You are expecting 3 arguments to your program, input files and output, but this is a quite un-Perlish way to go about it. I would use the diamond operator for input files, and then redirect output with shell commands, such as:
$ perl foo.pl file1 file2 > merged.txt
This will give you the flexibility of adding more files to merge, for example, and gives you the option to test the merge without committing to a file.
You are using 2 argument open command, without specifying an open mode (e.g. "<"). That is very dangerous and leaves you open to code injection. For example, someone could enter "| rm -rf /" as the first argument to your program and delete your whole hard drive (or as much as their permissions allowed). To prevent this, you use 3-argument open and specify a hard coded open mode.

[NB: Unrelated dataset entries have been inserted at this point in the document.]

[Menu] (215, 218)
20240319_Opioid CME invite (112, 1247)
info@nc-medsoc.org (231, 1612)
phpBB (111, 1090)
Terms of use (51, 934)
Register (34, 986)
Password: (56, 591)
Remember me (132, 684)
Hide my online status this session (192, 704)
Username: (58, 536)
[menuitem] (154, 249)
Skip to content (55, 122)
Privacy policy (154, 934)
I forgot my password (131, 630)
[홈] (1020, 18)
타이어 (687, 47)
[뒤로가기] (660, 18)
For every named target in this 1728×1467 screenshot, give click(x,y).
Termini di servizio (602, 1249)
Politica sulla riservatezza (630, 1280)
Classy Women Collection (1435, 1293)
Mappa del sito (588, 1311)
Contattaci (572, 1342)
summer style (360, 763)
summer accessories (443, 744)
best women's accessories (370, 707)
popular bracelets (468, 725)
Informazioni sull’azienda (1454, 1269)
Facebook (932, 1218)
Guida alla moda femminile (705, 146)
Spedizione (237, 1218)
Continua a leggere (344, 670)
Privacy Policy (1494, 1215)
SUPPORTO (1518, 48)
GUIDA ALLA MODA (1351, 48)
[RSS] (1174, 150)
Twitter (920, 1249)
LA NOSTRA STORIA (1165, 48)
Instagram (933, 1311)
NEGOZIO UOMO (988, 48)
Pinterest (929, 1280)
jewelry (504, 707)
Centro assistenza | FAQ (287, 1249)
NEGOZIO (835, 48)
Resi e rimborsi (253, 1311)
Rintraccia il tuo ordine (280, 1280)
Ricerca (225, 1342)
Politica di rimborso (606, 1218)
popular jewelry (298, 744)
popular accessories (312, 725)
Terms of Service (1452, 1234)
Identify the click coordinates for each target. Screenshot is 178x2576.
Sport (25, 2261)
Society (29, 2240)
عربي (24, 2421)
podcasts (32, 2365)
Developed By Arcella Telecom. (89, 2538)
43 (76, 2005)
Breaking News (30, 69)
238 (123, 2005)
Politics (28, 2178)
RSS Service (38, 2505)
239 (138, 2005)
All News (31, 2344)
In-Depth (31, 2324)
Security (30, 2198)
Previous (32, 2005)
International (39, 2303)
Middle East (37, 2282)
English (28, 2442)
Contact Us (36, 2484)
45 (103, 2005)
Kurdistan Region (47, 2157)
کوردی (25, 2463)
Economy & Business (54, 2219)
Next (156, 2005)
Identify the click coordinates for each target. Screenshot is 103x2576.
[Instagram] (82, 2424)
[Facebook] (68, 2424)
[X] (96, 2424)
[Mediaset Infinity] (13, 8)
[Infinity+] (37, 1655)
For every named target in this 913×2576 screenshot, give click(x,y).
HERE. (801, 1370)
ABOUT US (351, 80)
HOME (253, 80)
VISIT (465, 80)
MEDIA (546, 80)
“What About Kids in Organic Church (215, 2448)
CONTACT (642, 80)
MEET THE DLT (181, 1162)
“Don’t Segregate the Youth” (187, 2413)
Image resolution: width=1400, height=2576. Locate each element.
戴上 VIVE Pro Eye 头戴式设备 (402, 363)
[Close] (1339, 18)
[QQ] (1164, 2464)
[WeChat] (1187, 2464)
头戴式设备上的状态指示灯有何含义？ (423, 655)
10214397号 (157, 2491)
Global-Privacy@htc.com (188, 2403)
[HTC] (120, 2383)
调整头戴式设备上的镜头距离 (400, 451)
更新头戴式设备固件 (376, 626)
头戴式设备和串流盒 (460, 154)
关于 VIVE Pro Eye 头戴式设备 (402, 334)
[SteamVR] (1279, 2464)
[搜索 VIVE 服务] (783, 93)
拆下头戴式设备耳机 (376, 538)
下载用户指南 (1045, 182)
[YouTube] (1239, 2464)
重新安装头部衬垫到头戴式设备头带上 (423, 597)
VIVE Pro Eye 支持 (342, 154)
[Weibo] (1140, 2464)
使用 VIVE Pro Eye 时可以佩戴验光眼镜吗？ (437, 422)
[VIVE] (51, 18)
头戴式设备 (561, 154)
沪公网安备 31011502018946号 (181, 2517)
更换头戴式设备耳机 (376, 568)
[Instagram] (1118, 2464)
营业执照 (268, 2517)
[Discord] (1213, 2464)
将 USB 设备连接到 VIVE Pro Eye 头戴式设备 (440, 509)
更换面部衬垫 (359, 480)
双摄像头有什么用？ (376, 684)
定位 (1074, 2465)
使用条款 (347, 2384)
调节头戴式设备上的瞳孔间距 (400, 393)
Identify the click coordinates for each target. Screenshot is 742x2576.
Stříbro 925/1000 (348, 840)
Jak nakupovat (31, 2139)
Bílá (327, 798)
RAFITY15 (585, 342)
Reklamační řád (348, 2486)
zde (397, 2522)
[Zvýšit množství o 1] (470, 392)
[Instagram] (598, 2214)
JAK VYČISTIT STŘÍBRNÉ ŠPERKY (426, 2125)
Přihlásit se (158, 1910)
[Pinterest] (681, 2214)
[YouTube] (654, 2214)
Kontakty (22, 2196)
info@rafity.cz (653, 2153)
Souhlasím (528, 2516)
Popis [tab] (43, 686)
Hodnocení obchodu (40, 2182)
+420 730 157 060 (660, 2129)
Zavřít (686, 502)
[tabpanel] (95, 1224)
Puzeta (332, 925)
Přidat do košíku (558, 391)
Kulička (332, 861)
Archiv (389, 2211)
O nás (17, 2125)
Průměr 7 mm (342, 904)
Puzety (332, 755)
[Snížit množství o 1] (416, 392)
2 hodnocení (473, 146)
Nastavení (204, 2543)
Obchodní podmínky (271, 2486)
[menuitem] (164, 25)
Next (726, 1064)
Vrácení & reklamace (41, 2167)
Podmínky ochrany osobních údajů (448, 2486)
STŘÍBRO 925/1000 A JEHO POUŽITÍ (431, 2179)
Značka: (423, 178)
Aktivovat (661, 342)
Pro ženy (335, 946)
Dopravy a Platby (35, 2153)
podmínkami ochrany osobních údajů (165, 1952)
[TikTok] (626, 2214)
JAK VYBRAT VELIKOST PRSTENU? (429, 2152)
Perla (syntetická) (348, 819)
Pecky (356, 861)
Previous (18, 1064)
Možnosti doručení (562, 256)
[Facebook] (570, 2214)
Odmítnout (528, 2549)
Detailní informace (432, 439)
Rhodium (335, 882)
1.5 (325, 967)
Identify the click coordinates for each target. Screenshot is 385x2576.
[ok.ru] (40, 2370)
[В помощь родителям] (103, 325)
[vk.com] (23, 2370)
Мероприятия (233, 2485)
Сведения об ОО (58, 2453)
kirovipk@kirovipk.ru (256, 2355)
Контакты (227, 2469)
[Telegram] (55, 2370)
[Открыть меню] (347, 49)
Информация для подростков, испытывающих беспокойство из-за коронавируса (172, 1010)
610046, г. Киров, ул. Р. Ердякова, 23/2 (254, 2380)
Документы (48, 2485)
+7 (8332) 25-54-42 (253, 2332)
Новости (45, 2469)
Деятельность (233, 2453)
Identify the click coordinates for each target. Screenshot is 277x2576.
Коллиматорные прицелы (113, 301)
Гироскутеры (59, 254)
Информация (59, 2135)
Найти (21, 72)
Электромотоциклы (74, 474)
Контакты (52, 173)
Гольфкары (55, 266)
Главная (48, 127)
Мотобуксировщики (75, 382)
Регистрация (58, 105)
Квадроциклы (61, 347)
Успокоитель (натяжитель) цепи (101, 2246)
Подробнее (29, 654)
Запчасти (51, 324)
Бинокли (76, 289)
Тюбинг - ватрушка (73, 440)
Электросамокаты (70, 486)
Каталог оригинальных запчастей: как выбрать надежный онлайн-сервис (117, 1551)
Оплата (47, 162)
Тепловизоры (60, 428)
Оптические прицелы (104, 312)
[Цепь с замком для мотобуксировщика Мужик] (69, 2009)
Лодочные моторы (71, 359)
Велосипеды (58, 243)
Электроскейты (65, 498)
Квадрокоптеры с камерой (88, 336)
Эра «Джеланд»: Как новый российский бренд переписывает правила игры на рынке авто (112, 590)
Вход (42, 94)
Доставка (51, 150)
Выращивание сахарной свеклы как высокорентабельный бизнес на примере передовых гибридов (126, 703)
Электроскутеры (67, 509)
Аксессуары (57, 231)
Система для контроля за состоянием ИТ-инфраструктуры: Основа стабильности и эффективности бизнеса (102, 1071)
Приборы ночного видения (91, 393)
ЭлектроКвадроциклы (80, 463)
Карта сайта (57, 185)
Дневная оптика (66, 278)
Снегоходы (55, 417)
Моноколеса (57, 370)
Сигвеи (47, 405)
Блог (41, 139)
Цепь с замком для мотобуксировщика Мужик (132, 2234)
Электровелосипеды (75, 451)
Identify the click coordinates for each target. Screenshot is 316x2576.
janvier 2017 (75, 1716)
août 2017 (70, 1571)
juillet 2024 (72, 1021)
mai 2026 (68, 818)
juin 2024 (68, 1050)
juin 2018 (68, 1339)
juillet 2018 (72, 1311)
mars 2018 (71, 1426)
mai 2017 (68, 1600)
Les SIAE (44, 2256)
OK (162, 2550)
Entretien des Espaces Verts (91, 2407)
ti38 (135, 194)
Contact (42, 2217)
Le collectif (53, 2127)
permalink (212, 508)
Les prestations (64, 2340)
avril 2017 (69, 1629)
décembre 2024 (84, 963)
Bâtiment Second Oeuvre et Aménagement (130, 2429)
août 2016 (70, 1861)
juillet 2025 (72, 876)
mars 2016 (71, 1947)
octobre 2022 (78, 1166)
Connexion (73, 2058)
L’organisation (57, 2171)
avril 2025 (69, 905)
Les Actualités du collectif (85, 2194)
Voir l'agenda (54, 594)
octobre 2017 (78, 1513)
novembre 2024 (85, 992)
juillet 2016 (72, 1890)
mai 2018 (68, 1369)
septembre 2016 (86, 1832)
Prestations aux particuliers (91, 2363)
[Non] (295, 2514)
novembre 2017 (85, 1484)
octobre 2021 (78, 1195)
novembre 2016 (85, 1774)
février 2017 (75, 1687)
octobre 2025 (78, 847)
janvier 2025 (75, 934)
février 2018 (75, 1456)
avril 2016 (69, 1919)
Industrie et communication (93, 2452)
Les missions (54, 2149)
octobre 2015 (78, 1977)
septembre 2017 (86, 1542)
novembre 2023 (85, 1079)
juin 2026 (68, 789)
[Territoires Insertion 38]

Open commands in Perl should also use the lexical file handle, e.g. my $fh, and not global. It should look like this:
open my $fh, "<", $input1 or die $!;
open my $fh_out, ">", $output or die $!;
But since we are using the diamond operator, Perl handles that for us automagically.
You also do not need to separate the reading of the files into two loops, since you are basically doing the same thing. There is also no need to first split the lines, and then join them back together.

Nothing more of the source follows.